What you will do:
Write out all of the lines below, exactly and completely.
==============================
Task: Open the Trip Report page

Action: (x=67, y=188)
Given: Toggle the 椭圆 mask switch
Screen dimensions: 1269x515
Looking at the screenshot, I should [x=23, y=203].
==============================
Result:
Task: Open the Trip Report page

Action: (x=67, y=188)
Given: Toggle the 椭圆 mask switch
Screen dimensions: 1269x515
Looking at the screenshot, I should [x=23, y=203].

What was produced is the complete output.